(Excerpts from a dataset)
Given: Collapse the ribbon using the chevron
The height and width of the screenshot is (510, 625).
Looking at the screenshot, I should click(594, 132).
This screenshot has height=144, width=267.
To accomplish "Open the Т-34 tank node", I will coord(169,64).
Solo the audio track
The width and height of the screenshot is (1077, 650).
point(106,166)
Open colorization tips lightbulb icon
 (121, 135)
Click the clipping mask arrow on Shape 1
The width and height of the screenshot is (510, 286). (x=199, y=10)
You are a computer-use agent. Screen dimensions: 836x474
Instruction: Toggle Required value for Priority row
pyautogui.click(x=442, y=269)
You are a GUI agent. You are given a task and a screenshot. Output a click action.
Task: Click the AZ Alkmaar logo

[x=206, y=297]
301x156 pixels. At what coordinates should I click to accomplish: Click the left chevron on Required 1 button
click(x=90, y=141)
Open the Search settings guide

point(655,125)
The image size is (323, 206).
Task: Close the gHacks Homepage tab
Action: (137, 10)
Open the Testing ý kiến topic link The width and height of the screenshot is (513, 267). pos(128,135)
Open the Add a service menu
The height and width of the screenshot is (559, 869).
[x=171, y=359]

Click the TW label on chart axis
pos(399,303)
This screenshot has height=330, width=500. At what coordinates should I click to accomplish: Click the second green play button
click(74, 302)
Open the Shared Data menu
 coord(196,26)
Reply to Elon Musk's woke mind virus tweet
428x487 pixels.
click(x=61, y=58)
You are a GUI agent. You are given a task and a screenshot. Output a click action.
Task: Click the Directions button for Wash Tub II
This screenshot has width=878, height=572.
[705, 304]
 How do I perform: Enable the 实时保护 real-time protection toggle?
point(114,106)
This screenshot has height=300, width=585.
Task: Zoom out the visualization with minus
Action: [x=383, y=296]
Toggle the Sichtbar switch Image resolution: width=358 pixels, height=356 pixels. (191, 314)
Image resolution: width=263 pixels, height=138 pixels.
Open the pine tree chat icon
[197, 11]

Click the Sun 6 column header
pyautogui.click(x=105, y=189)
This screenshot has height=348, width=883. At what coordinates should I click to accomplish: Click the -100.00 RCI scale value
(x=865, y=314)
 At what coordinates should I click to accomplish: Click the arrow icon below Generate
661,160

INSTRUCTIONS TO FOLLOW -
Write out every line of the records exactly.

TASK RESULT -
Given: Collapse the ribbon using the chevron
The height and width of the screenshot is (510, 625).
Looking at the screenshot, I should click(594, 132).
This screenshot has height=144, width=267.
To accomplish "Open the Т-34 tank node", I will coord(169,64).
Solo the audio track
The width and height of the screenshot is (1077, 650).
point(106,166)
Open colorization tips lightbulb icon
 (121, 135)
Click the clipping mask arrow on Shape 1
The width and height of the screenshot is (510, 286). (x=199, y=10)
You are a computer-use agent. Screen dimensions: 836x474
Instruction: Toggle Required value for Priority row
pyautogui.click(x=442, y=269)
You are a GUI agent. You are given a task and a screenshot. Output a click action.
Task: Click the AZ Alkmaar logo

[x=206, y=297]
301x156 pixels. At what coordinates should I click to accomplish: Click the left chevron on Required 1 button
click(x=90, y=141)
Open the Search settings guide

point(655,125)
The image size is (323, 206).
Task: Close the gHacks Homepage tab
Action: (137, 10)
Open the Testing ý kiến topic link The width and height of the screenshot is (513, 267). pos(128,135)
Open the Add a service menu
The height and width of the screenshot is (559, 869).
[x=171, y=359]

Click the TW label on chart axis
pos(399,303)
This screenshot has height=330, width=500. At what coordinates should I click to accomplish: Click the second green play button
click(74, 302)
Open the Shared Data menu
 coord(196,26)
Reply to Elon Musk's woke mind virus tweet
428x487 pixels.
click(x=61, y=58)
You are a GUI agent. You are given a task and a screenshot. Output a click action.
Task: Click the Directions button for Wash Tub II
This screenshot has width=878, height=572.
[705, 304]
 How do I perform: Enable the 实时保护 real-time protection toggle?
point(114,106)
This screenshot has height=300, width=585.
Task: Zoom out the visualization with minus
Action: [x=383, y=296]
Toggle the Sichtbar switch Image resolution: width=358 pixels, height=356 pixels. (191, 314)
Image resolution: width=263 pixels, height=138 pixels.
Open the pine tree chat icon
[197, 11]

Click the Sun 6 column header
pyautogui.click(x=105, y=189)
This screenshot has height=348, width=883. At what coordinates should I click to accomplish: Click the -100.00 RCI scale value
(x=865, y=314)
 At what coordinates should I click to accomplish: Click the arrow icon below Generate
661,160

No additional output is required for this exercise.